_ACTIVITY_:
Using the demob forum thread below, decide whether each statement agrees with it, answering yes or no and quoting the deciding words exactly. 1. The poster who was a Group 48 man finished Army service in 1946. 2. kevin-of-york's father was 30 when he was released. 3. Buteman's father was called up in February 1940.

_EXTRACT PROVIDED_:
- Opening Delimiter -


    Ron Goldstein WW2 Veteran WW2 Veteran


    Lots about Demob on this site.

    Use the serarch box, key in "Demob" and up will pop the various articles, including this one:

    As a Group 48 man I didn't finish my Army service until April 1947 and as for my demob suit... go take a look :smile:

    BBC - WW2 People's War - The infamous Demob Suit

  8. kevin-of-york

    kevin-of-york Junior Member

    I have seen in the Part 1 Orders which for part of the War Diaries at Kew reference to numbers which are Age And Service Group. These numbers which do not appear to go higher than 40 in the period I have been looking at (1945-46) determine the order in which troops were released from service (demobbed). Does anyone know how this number was generated or allocated?

    My father served in North West Europe and was called up in February 1940 and released in February 1946 at which point he was aged 30. His service number was 7377199. His AB64 was marked in May 45 with Service Group 26C.(the C is debatable as it is faded fountain pen ink)

    I have seen reference to A or B release what did they mean and was there C release?

    Hope someone can help clear this up.

  9. Buteman

    Buteman 336/102 LAA Regiment (7 Lincolns), RA

    As a comparison, my Dad was called up in July 1940, was given an Age and Service Group of 25C and demobbed on 31-3-1946 at the age of 31. Other than that, sorry I can't answer your question.

- Closing Delimiter -

_SOURCE MATERIAL_:
- Opening Delimiter -

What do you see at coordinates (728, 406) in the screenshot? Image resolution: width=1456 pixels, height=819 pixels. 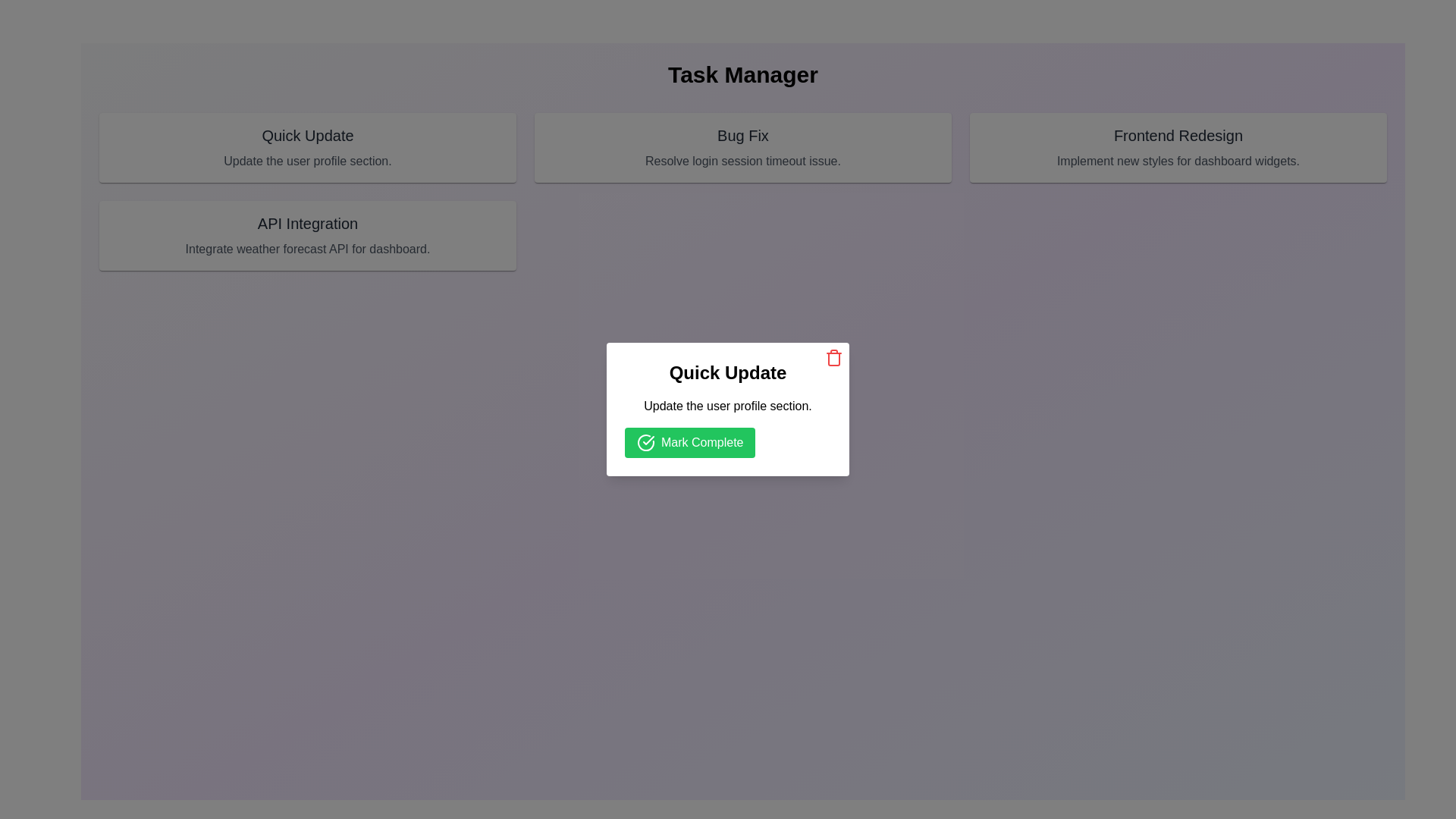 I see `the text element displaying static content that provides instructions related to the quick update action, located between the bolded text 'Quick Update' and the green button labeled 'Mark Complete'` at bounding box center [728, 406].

- Closing Delimiter -

_REPLY_:
1. No: "As a Group 48 man I didn't finish my Army service until April 1947"
2. Yes: "released in February 1946 at which point he was aged 30"
3. No: "my Dad was called up in July 1940"